EXERCISE OBJECTIVE — The line with "Given: Select the start date 2024/04/27 field" starts the range, and the last line of the listing ends it. Retype that range exactly, without pictures.

RECORDS FOR PROCESSING —
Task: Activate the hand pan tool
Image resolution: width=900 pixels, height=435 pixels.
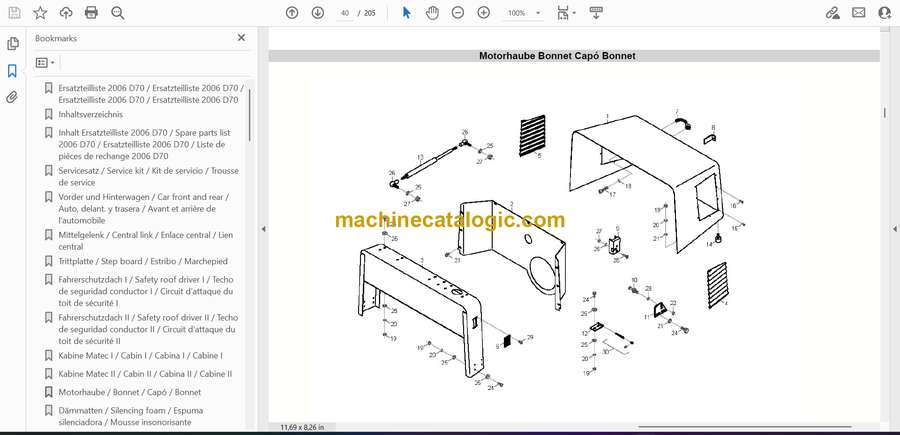Action: pyautogui.click(x=432, y=13)
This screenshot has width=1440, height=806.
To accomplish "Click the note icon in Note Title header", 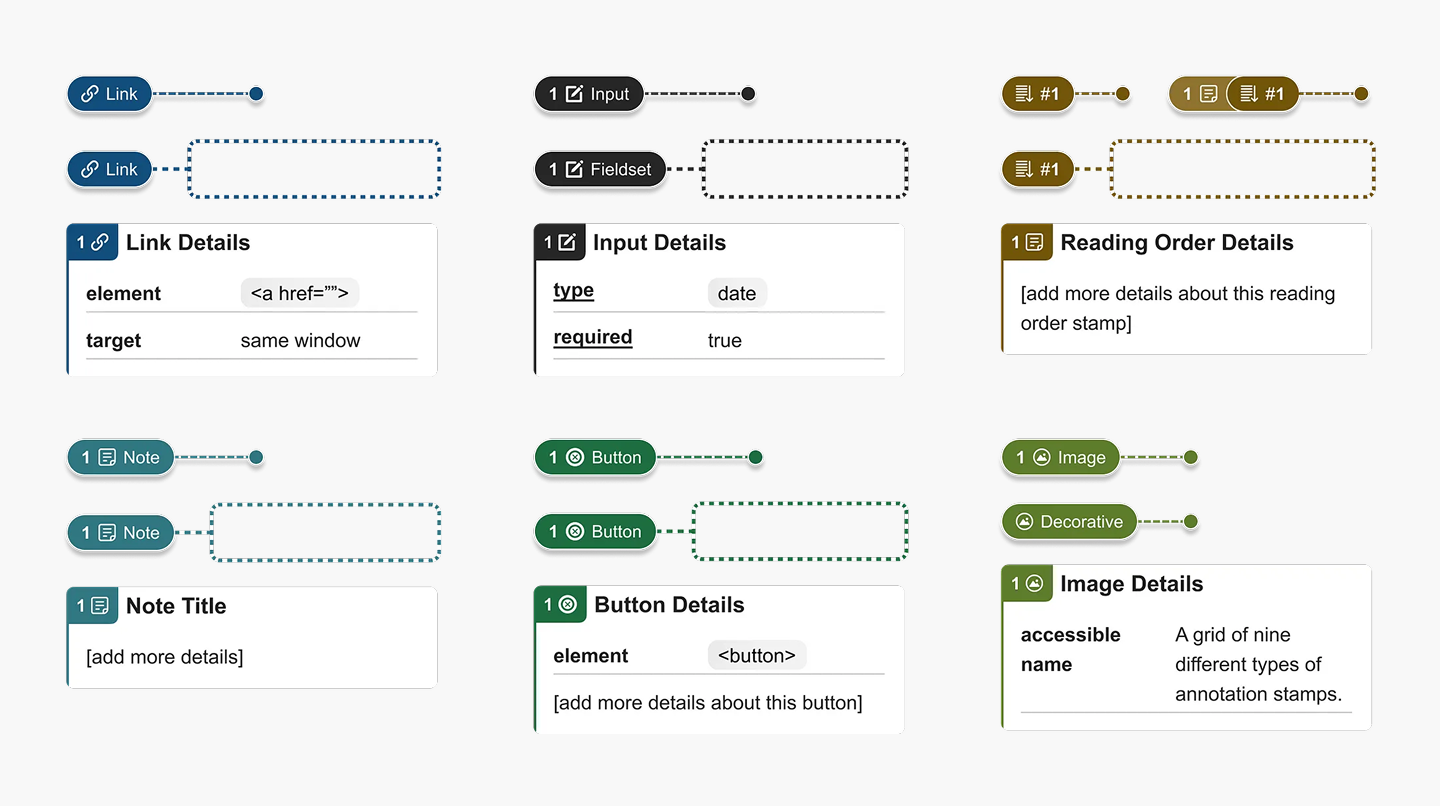I will tap(100, 605).
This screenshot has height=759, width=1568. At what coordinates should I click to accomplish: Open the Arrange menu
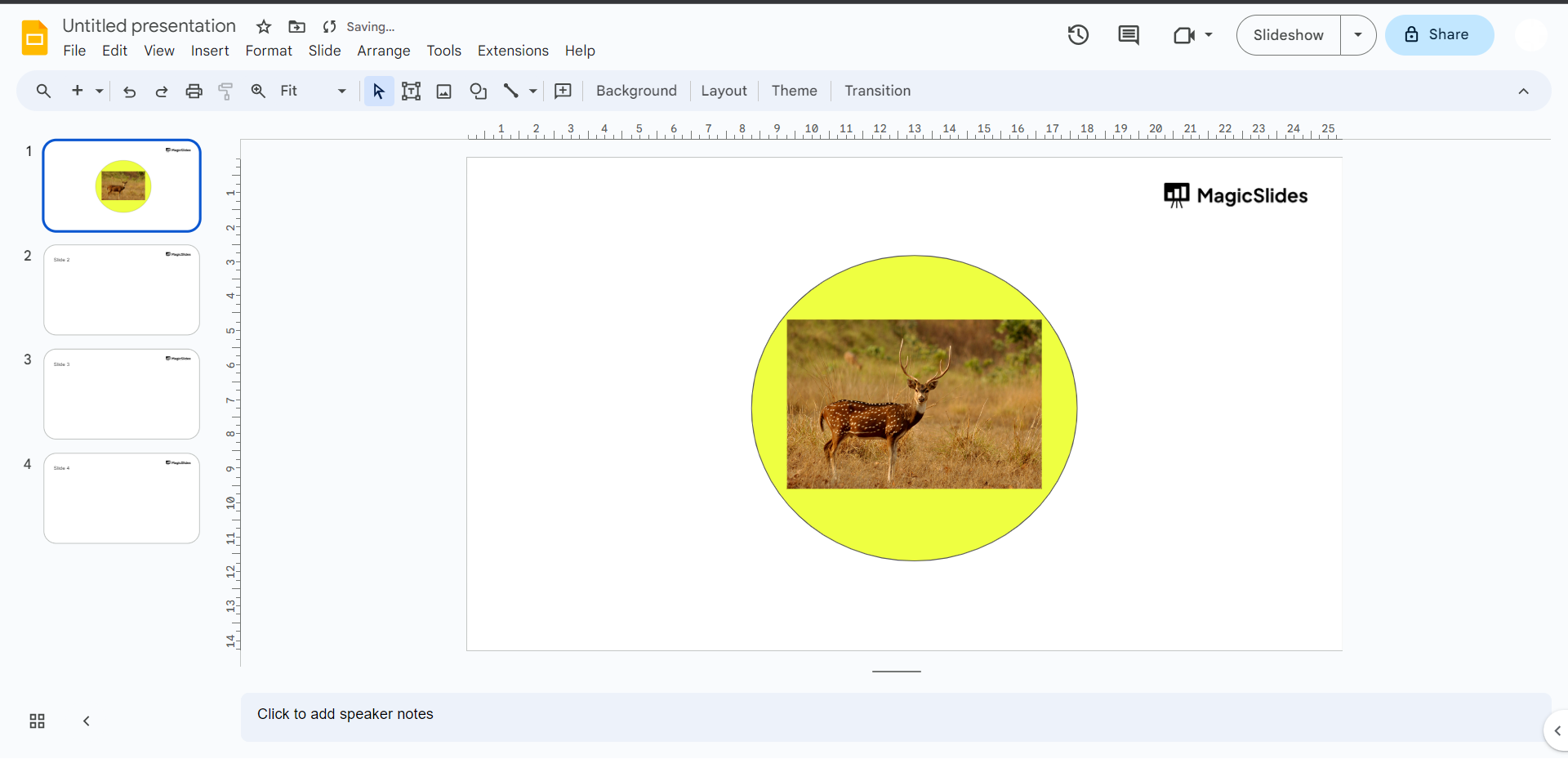[x=383, y=51]
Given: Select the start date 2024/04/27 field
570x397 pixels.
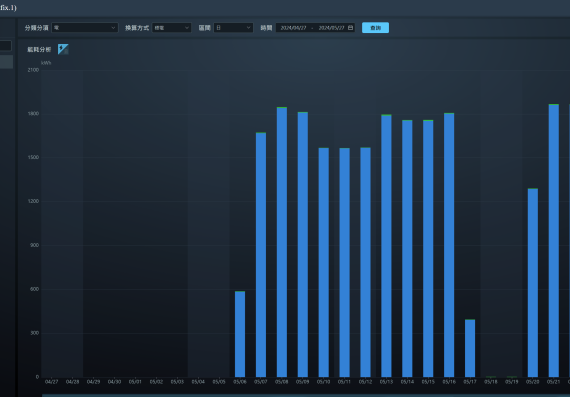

RESULT FOR THIS TASK —
Given: Select the start date 2024/04/27 field
570x397 pixels.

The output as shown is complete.